A mamá le gusta cocinar en el barco. Lo tiene todo pluscuamperfectísimamente colocado. Prefiere encargarse ella de todo lo que es cocina, que nada altere su orden, y se apaña muy bien, hay que decirlo. Logística, gestión de almacén, alta cocina en alta mar (con sacudidas y con inclinaciones de hasta más de 45º). Con muy poco margen de error. Con algún incidente aislado, pero solo alguno.
Domingo y lunes
No tengo la costumbre ni de escribir en un blog ni de moverme en barco, y no sé si me está quedando la entrada un poco larga. En cualquier caso, de la última parte del viaje, tengo que hablar sí o sí de la marina de Corfú, a la que llegamos el domingo sobre las tres de la tarde después de una travesía corta y de las fáciles, de las que se puede ir tranquilamente tomando el sol (¡por fin!). Mamá y Luis se habían guardado la sorpresa: el de Corfú es un puerto que está dentro de una de las dos fortalezas que tiene la ciudad, construida sobre una colina que sale hacia el mar. Es impresionante.
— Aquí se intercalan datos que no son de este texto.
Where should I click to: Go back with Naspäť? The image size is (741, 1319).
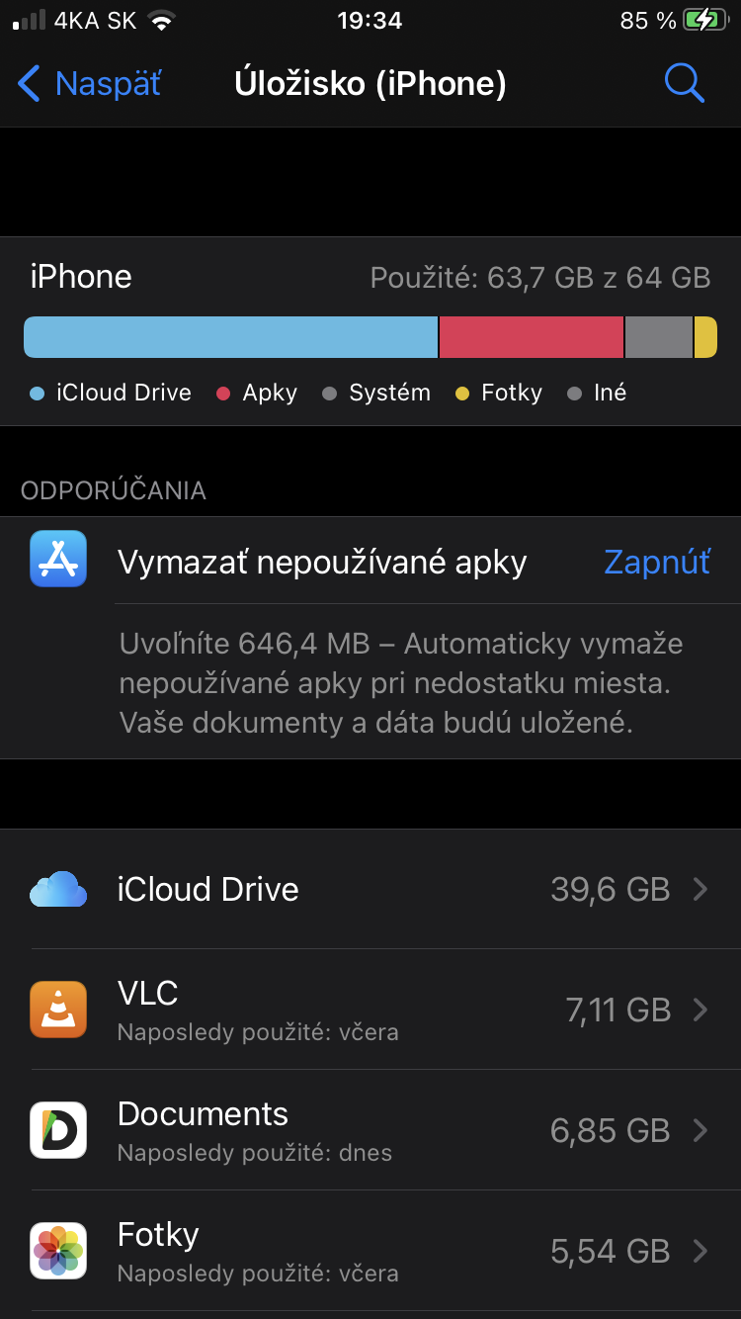click(89, 84)
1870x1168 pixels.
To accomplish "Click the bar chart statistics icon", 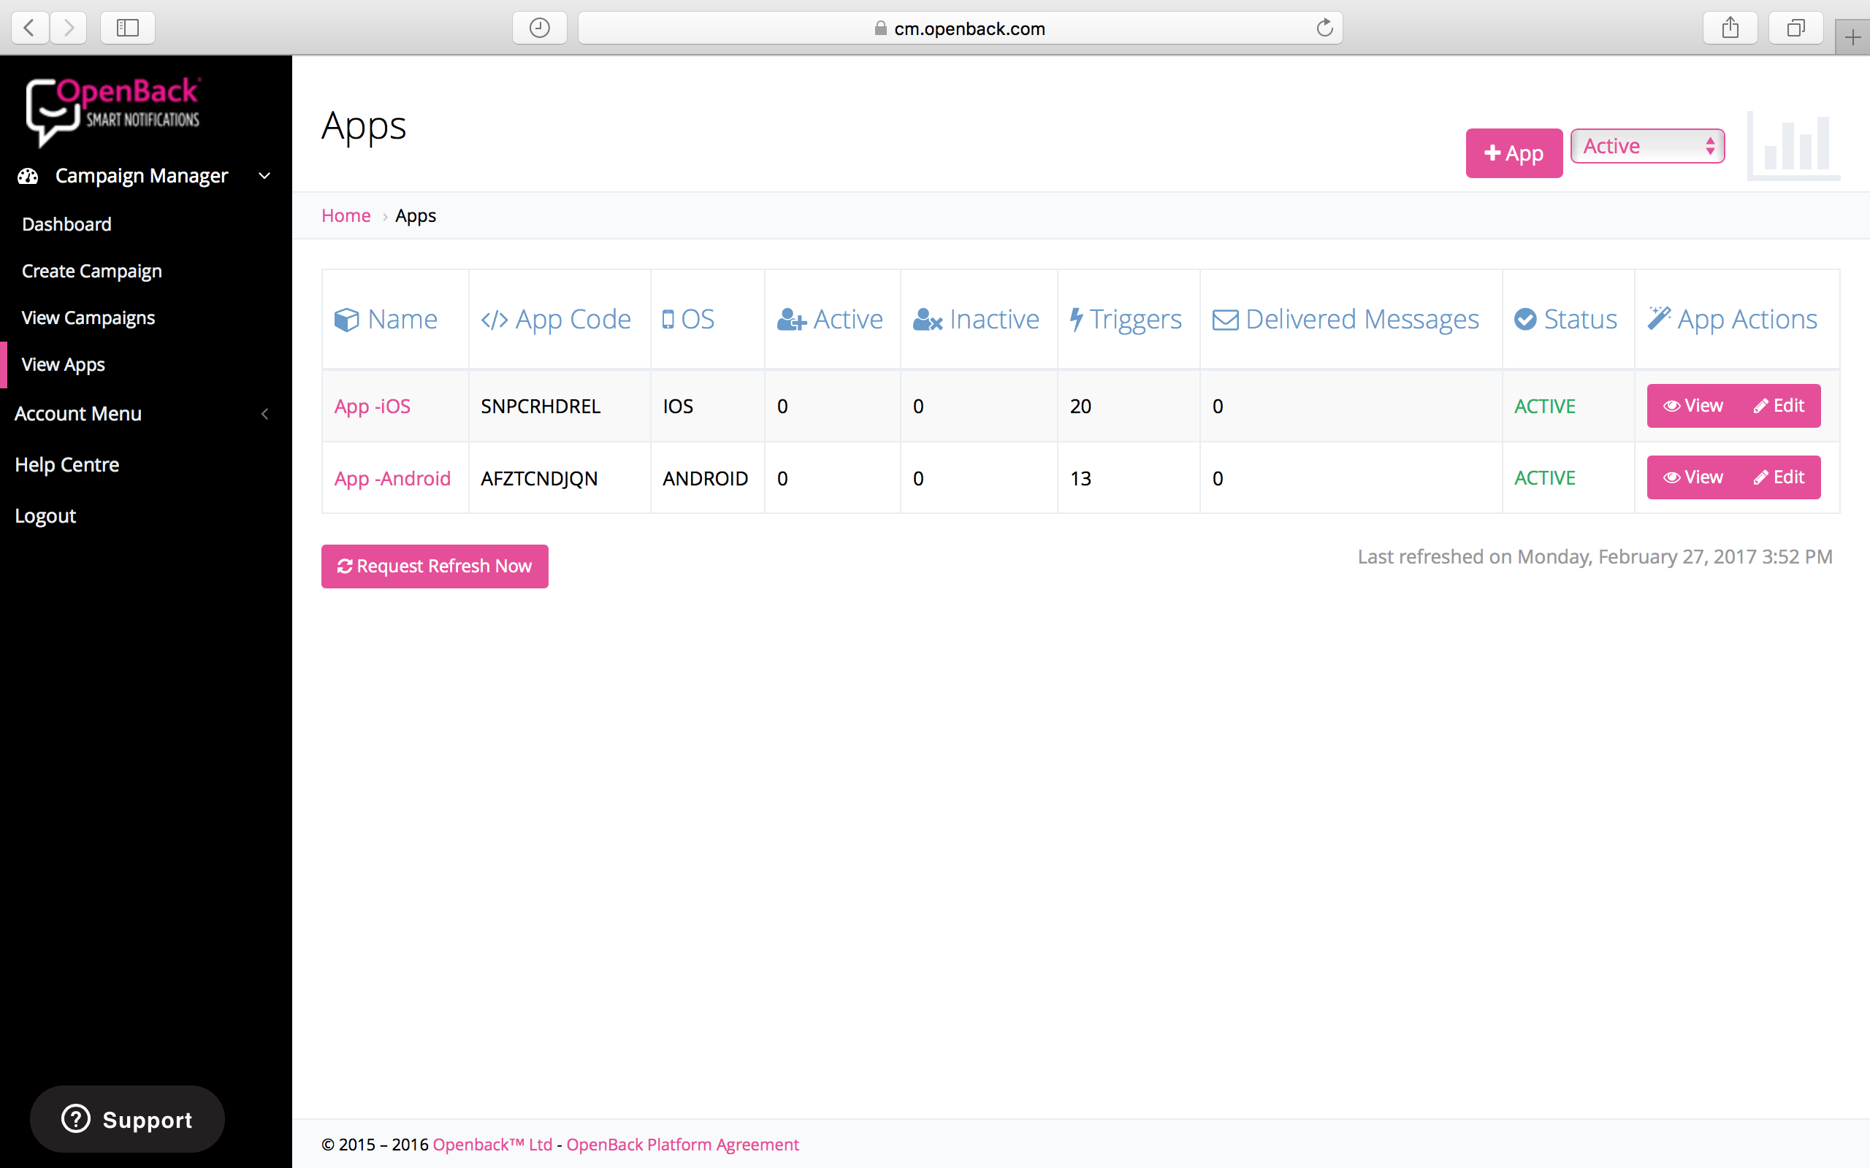I will (1794, 147).
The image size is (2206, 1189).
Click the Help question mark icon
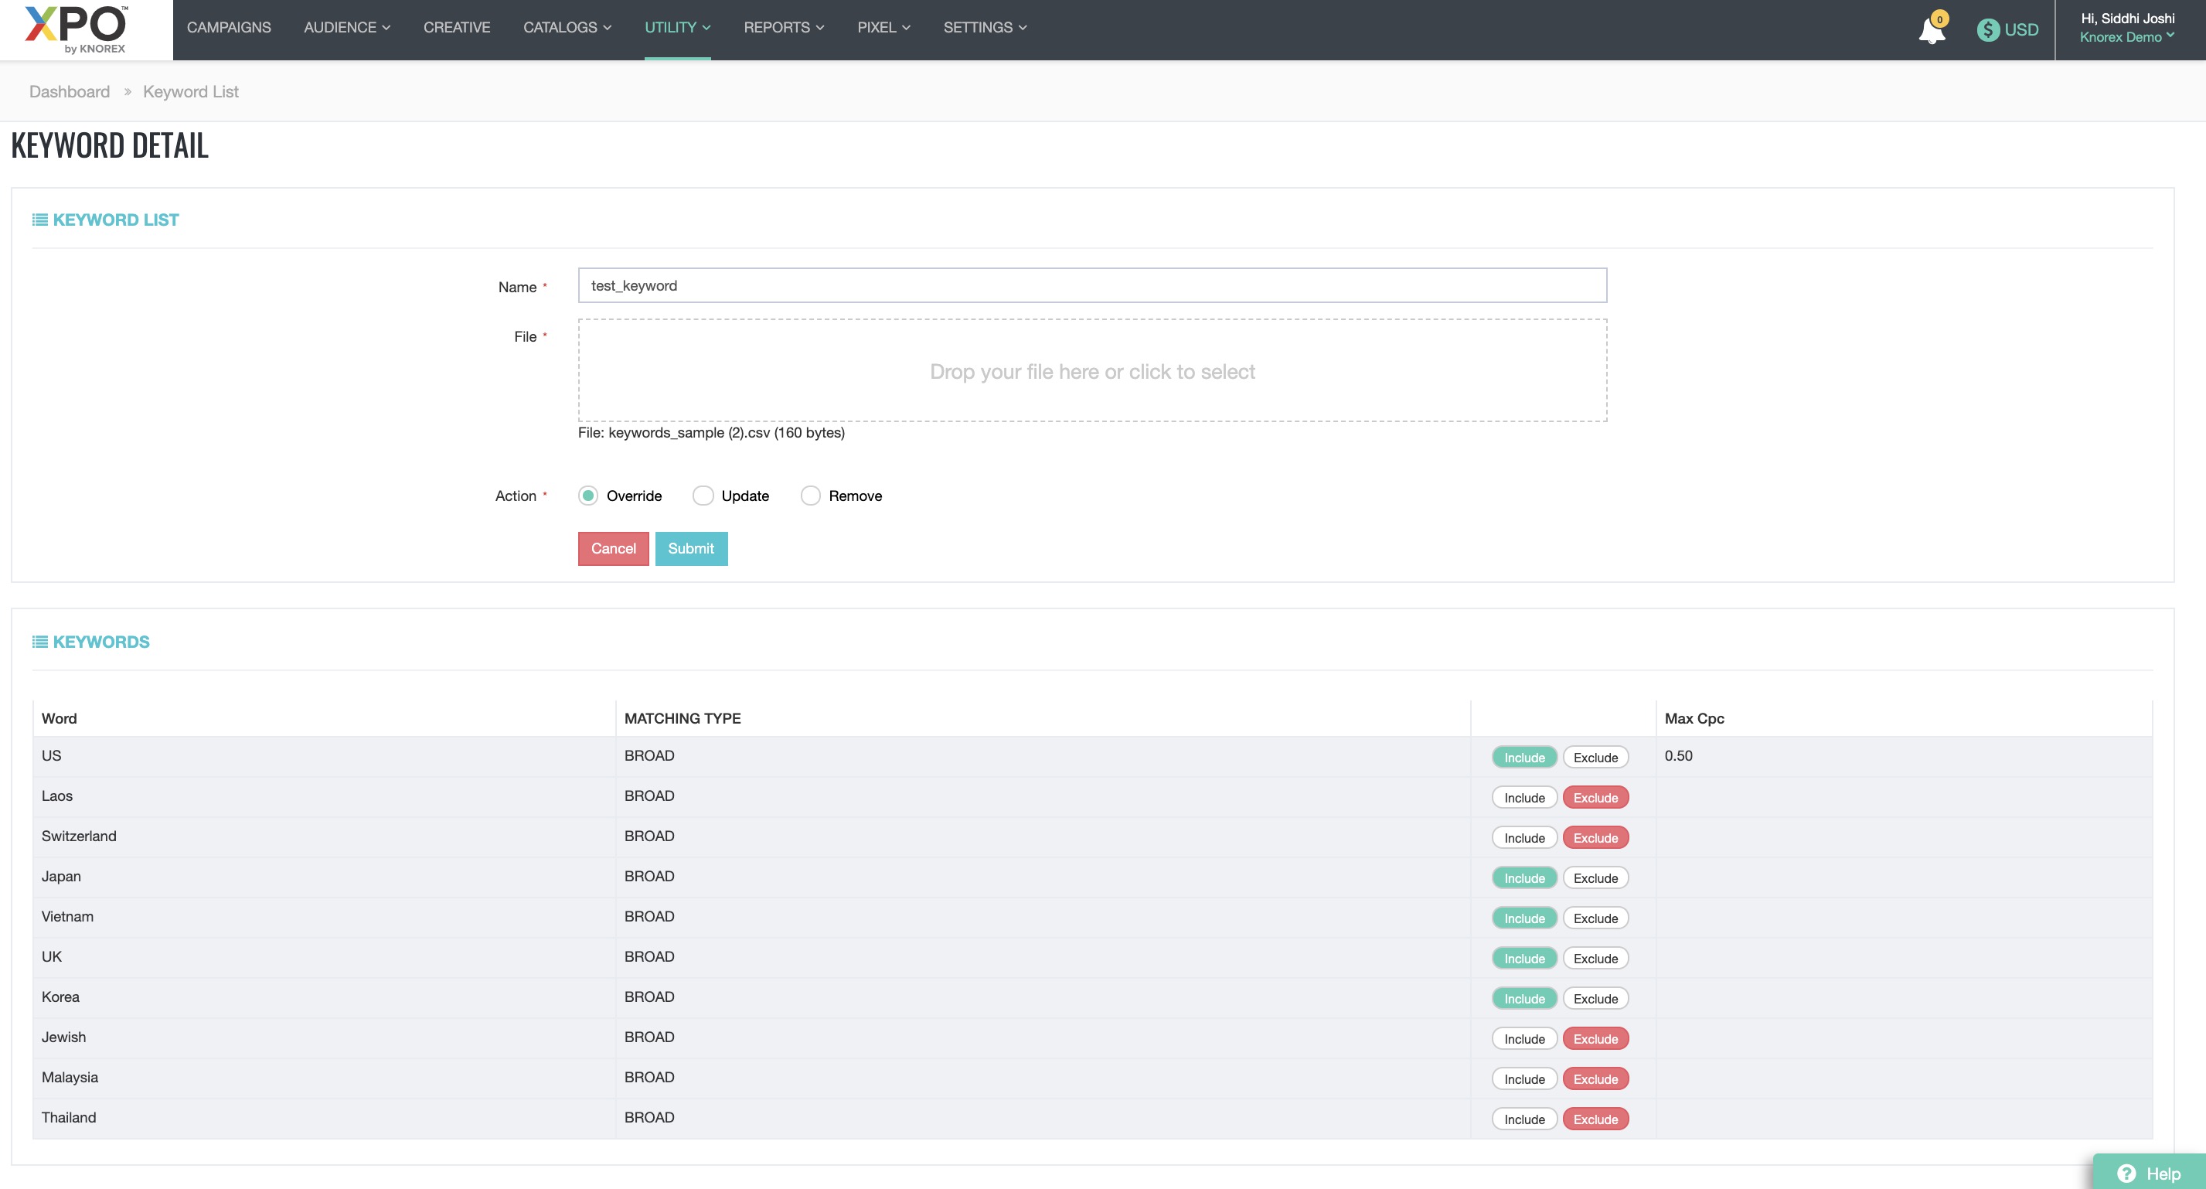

No te cansas de mirar y no terminas de darte cuenta de lo chulo que es estar atracados allí. Duchados y vestidos casi de verano, nos fuimos a pasear la ciudad, que tiene un casco antiguo con callecitas preciosas (y muy pensadas para los turistas) y que yo me imaginaba de casas blancas y azules (como una se imagina Grecia por culpa del anuncio de yogur griego de Danone). Pero ese estilo es el de las islas del Egeo, como Santorini. El de Corfú se parece más al de los pueblos italianos del sur. Igualmente, me encantó. Y me encantó también el restaurante de la plaza llena de buganvillas en el que cenamos.
Yo ya estoy en Milán. Tuve que interrumpir la escritura que empecé en el aeropuerto porque por fin dio la hora de hacer el embarque. Hoy ya es jueves (entre unas cosas y otras, aquí con Irene he procrastinado un poco el tema blog). Me quedaba sólo contar que, antes de despedirnos, el lunes por la mañana fuimos juntos otra vez a la ciudad a pasear un poco más y a hacer la compra en los supermecados y puestos de fruta que habíamos ido localizando la tarde anterior. Comimos al sol en la bañera del barco. Después de ver alejarse al Sargantana, subí las escaleras de la fortaleza con la mochila a hombros (por cierto, que no cupo en la caja de medidas de Ryanair al subir al avión y me libré de pagar por los pelos, porque puse mucha pero mucha cara de pena, que son 60 eurazos) y me fui a coger el bus al aeropuerto, mientras se me movía todo.
Me lo he pasado genial. Muchas gracias a los dos. Os quiero mucho.